**TASK INSTRUCTIONS:** Within the entries below, the lines from the one with "Task: Click the search term input field" through the one with "Given: Click the 退勤 entry in the table" are to be set down exactly, both ends kept.

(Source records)
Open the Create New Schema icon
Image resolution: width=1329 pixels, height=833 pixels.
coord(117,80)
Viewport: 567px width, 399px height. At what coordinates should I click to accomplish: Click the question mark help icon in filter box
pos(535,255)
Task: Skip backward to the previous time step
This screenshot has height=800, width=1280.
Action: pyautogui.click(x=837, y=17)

* * *

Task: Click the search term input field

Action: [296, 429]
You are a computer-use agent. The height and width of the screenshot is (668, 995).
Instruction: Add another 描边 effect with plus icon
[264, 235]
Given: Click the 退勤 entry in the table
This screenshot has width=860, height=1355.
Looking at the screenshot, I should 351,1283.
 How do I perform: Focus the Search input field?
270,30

**ANSWER BELOW:**
Task: Click the search term input field

Action: [296, 429]
You are a computer-use agent. The height and width of the screenshot is (668, 995).
Instruction: Add another 描边 effect with plus icon
[264, 235]
Given: Click the 退勤 entry in the table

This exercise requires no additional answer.